Rédigé par le Samedi 8 Septembre 2018 à 17:26 | Modifié le Samedi 8 Septembre 2018 - 19:17


L'affaire de l'héritage de la famille de Jenifer revient ce 10 Septembre devant la cour d'appel de Bastia.


La famille de Jenifer devant la cour d’appel de Bastia pour "rétablir la vérité sur l'histoire familiale"
Au cœur de l'affaire, déjà, jugée en première instance devant le tribunal d'Ajaccio, deux maisons de famille, dans le village de Palneca, en Corse-du-Sud dont Pauline Bartoli, la demi-sœur de la grand-mère de Jenifer, s'est déclarée l'unique héritière en 1981 dans des circonstances que la famille et leur avocats estiment troubles.
L'une des deux maisons aurait par la suite été vendue en 2012, pour la somme de 100 000 €, sans que Joséphine - la grand-mère de Jenifer - en soit avertie.
La famille demande donc, au nom de son aïeule aujourd'hui décédée, une condamnation de la partie adverse au titre "de la morale et du droit"
Mais bataille est perdue en première instance, la justice jugeant que les faits étaient prescrits comme l'avait plaidé la partie adverse niant, par ailleurs, l'existence du délit.
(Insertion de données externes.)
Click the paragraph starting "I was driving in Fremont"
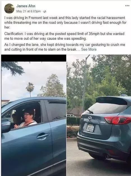This screenshot has height=176, width=131. pos(65,22)
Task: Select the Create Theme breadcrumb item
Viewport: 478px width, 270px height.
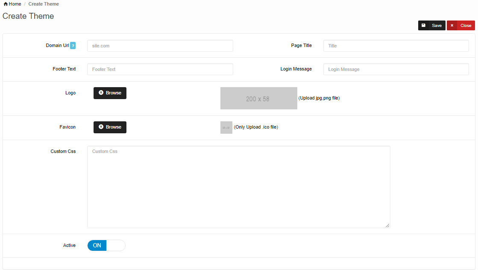Action: coord(44,4)
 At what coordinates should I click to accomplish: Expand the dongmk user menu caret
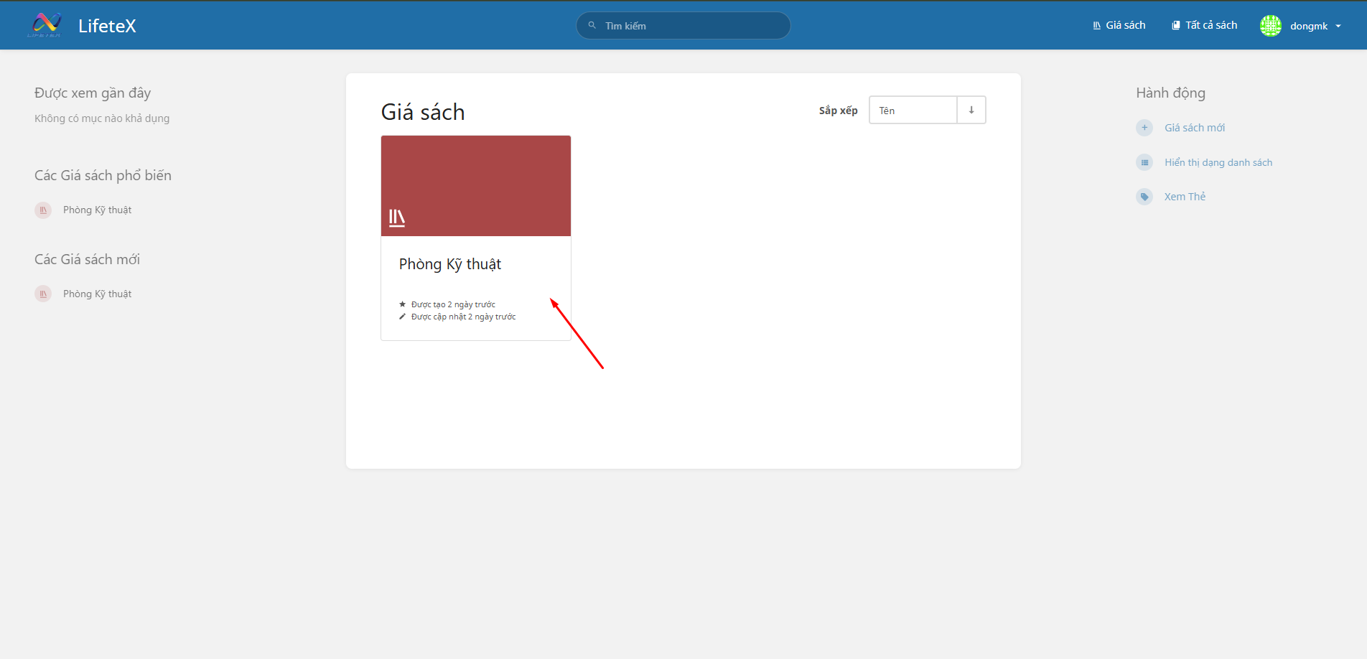(1338, 27)
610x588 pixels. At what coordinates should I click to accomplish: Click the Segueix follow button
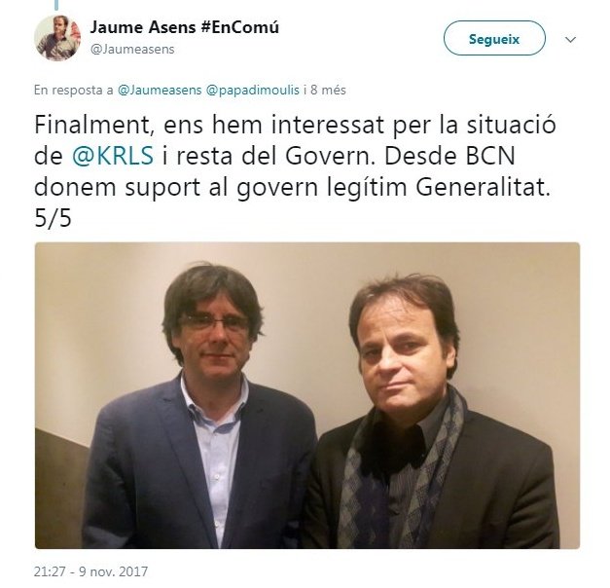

"La cour d’appel doit accepter la réouverture des débats"
Aujourd'hui le dossier revient en appel à Bastia.
Cette question de la prescription sera de nouveau débattue devant la cour d’appel : « En effet, à regarder de près le dossier, elle constatera que la prescription n’est pas opposable ; celle-ci ayant été interrompue justement par les agissements de la sœur de Joséphine ».
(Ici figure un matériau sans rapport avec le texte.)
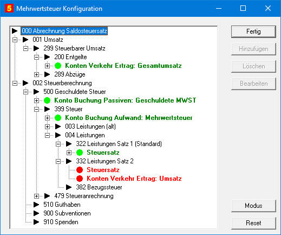
Task: Click black arrow icon of 510 Guthaben
Action: tap(36, 205)
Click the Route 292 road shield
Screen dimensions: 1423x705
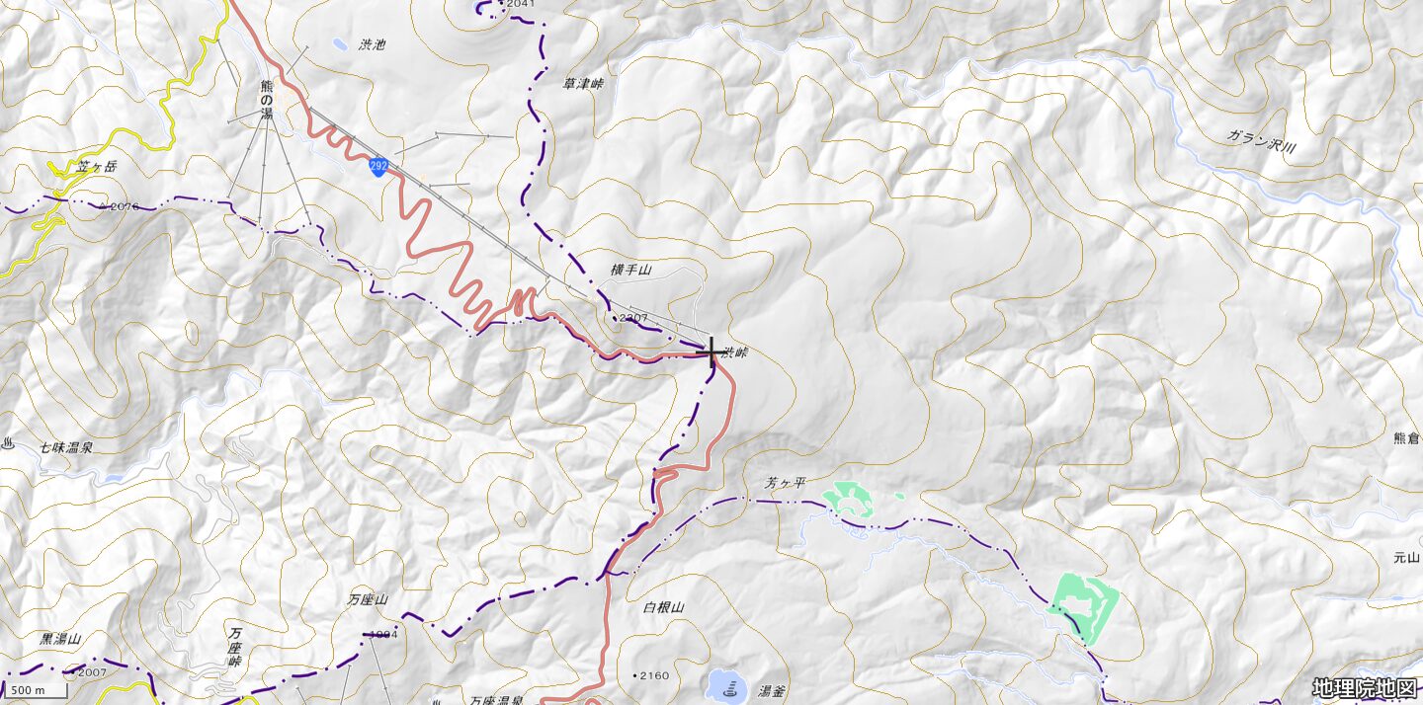[377, 166]

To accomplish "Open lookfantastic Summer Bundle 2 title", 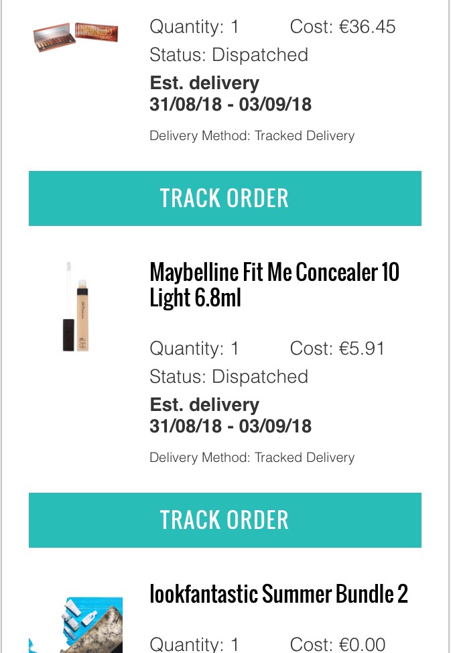I will pos(279,594).
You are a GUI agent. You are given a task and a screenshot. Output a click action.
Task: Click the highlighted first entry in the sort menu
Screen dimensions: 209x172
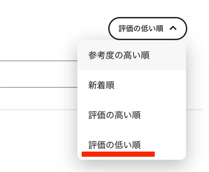(132, 55)
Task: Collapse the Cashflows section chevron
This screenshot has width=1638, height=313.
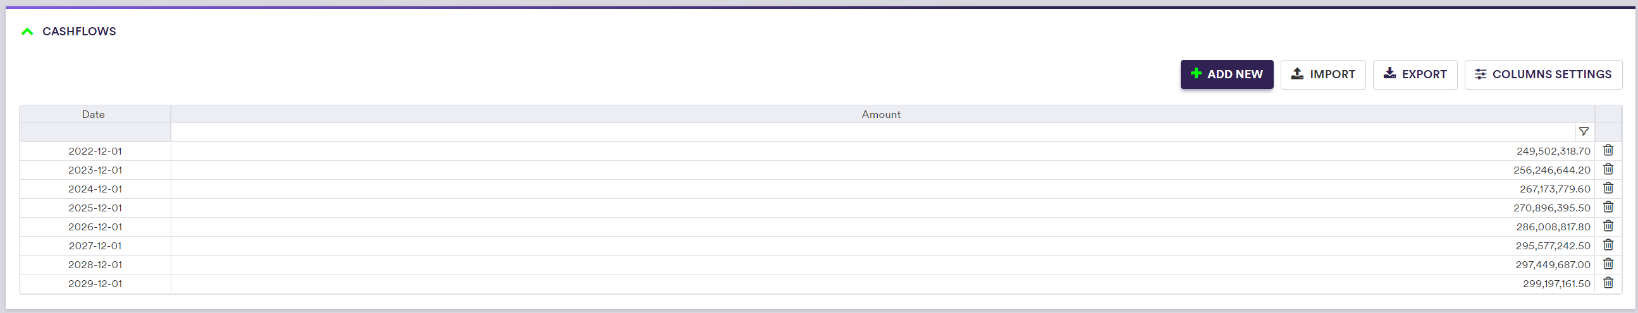Action: [x=27, y=32]
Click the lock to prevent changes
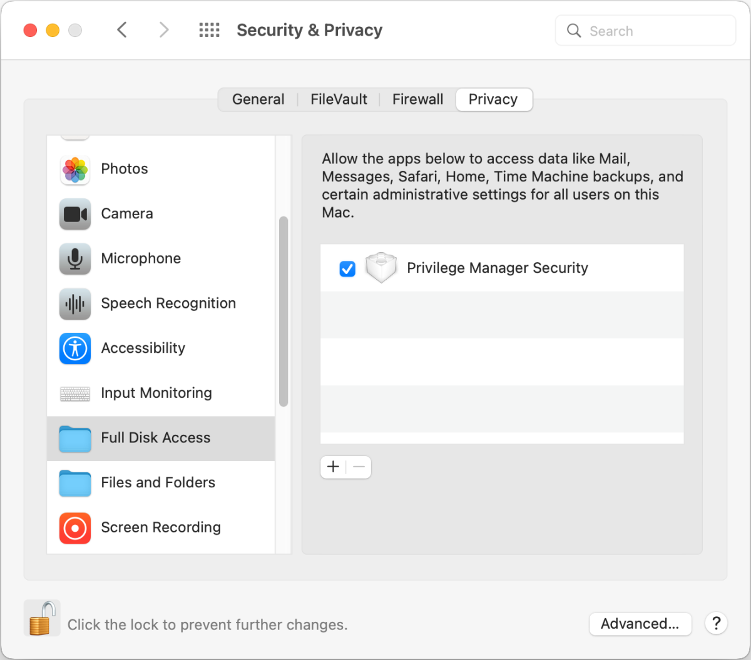 (41, 619)
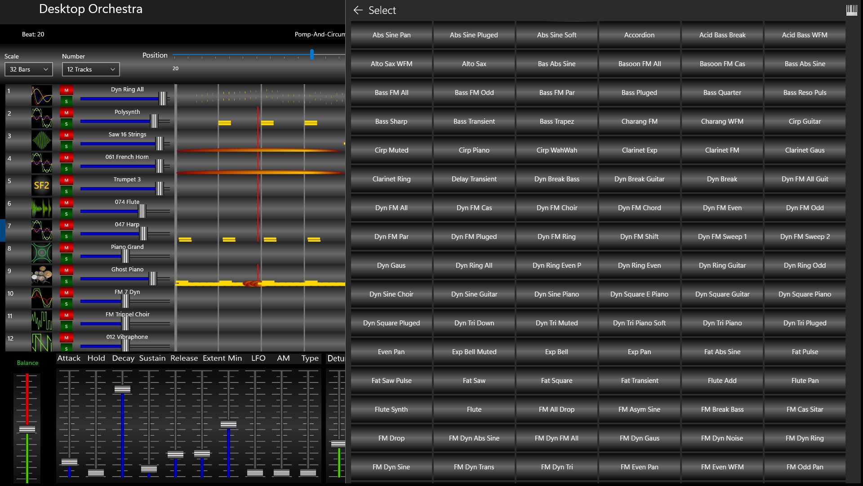Select the FM Trippel Choir waveform icon

point(41,320)
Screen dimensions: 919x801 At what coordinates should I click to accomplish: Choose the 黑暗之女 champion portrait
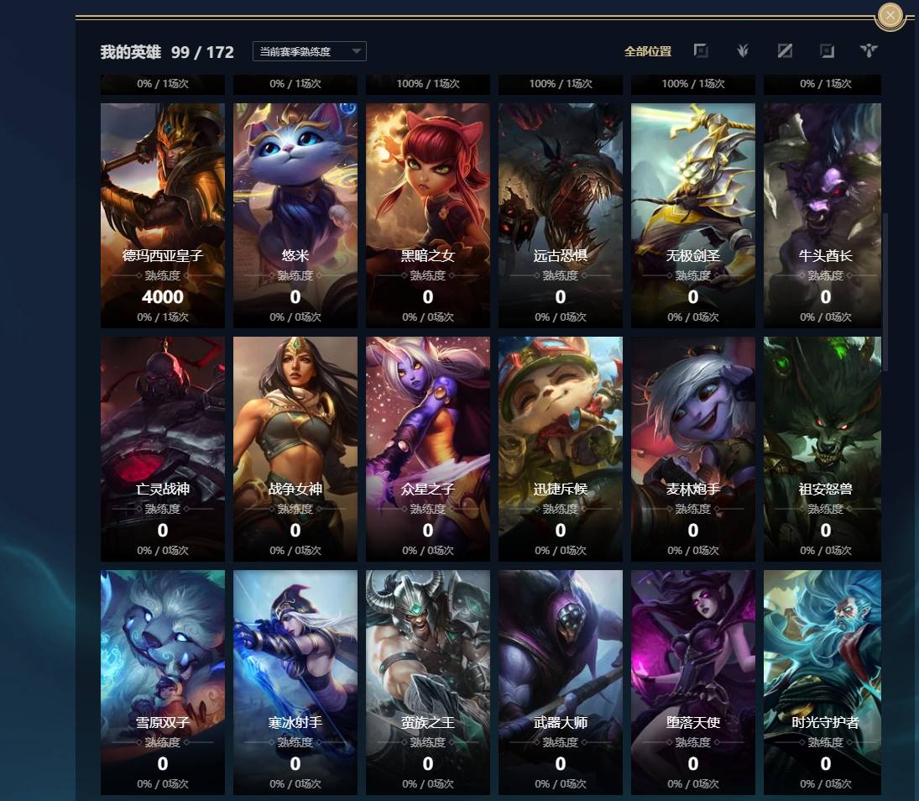coord(428,215)
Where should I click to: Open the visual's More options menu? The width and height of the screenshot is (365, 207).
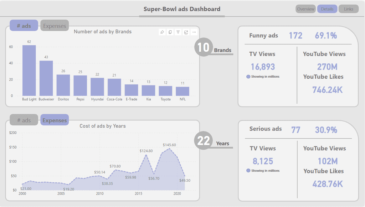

"Il s'agit de  la dernière chance de voir l'héritage familial - celui  de Joséphine Bartoli - reconnu, quand bien même naturellement la procédure de cassation reste une voie de recours accessible" soulignent, encore, les avocats de la famille de la chanteuse.
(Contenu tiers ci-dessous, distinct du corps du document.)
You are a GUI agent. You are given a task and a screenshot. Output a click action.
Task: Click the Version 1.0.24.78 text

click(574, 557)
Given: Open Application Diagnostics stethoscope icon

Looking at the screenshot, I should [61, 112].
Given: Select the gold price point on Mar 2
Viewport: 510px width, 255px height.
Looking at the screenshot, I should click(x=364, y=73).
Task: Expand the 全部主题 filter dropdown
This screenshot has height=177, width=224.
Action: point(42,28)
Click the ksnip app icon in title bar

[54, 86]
Pour eux, "les premiers juges ont opposé l’argument de la prescription, à tort. Ils n'ont pas pris en compte les causes d'interruption de la prescription sans en justifier.
" En effet, il existe dans cette affaire une cause d interruption de cette prescription également admise par le Cridon (Centre de recherches et d’information de l’ordre notarial), mais la cour d’appel, pour accueillir ce nouvel argument, doit accepter la réouverture des débats." 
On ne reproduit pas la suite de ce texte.